In another embodiment of the invention, the video controlling means is further configured to determine the adjusted video signal based on a distribution property of the initial video signal.
In such an embodiment, basing the adjustment of the initial video signal on its distribution property permits determining an adjusted video signal that covers the entire value range available for the video signal to be ultimately provided to the cells. As a consequence the backlight control signal may be determined such that it optimizes the generation of the backlight signal.
In yet another embodiment of the invention, the backlight controlling means is configured to further derive the backlight control signal from a maximum allowed value for the initial video signal and from a reference value of the initial video signal. The reference value may be determined from a distribution property of the initial video signal. In this embodiment, the video controlling means is configured to derive, for each cell of the array, a value of the adjusted video signal associated with the cell based on said reference value, said maximum allowed value and a value of the initial video signal associated with the cell.

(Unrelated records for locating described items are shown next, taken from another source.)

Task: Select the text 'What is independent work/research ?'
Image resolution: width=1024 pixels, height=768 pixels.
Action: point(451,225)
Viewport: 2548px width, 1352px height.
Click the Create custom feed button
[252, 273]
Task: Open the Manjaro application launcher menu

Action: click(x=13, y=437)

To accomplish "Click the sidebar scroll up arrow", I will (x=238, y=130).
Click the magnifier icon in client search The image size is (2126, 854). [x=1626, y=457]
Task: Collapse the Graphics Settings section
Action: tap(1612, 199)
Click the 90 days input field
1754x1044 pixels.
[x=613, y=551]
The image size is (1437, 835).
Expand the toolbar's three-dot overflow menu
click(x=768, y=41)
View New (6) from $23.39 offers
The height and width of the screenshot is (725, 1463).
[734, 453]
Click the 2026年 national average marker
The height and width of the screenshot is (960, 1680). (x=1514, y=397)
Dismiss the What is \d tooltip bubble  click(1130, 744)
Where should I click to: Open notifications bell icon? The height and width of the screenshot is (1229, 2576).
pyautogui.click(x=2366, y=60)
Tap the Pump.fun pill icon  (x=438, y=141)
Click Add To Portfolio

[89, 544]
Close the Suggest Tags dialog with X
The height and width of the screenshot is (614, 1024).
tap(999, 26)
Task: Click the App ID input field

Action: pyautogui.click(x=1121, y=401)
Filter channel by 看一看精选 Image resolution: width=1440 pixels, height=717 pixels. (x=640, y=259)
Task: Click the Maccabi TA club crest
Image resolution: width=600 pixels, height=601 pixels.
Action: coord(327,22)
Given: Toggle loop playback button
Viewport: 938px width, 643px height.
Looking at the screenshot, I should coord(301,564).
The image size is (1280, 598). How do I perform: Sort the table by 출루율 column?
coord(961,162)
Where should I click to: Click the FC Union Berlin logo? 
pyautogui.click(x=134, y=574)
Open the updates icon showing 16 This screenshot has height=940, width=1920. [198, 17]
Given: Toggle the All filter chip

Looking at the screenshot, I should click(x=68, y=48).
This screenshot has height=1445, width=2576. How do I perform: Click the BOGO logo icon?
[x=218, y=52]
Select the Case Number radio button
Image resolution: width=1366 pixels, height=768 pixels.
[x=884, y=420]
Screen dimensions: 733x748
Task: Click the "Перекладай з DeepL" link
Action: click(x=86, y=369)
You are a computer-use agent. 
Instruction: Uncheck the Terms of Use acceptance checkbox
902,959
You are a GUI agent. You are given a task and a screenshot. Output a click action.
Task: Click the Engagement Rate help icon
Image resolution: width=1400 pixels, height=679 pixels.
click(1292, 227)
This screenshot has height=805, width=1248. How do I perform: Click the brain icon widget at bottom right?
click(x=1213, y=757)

In this embodiment, the reference value may be determined from a comparison of values of the initial video signal, each value being respectively associated with a cell of the array. The initial video signal may not use values greater than the maximum allowed value. The reference value is therefore lower than this maximum allowed value. The reference value of the initial video signal may then be adjusted to the maximum allowed value of the video signal. In this embodiment, the backlight control signal may then be determined based on the reference value and on the maximum allowed value. In an embodiment, where the reference value is the greatest value of the initial video signal associated with a given frame, the backlight signal may be lowered at a minimum for the frame. An advantage of one or more embodiments of the invention is to allow lowering at a minimum the backlight intensity in a transmissive display thereby enabling efficient power savings.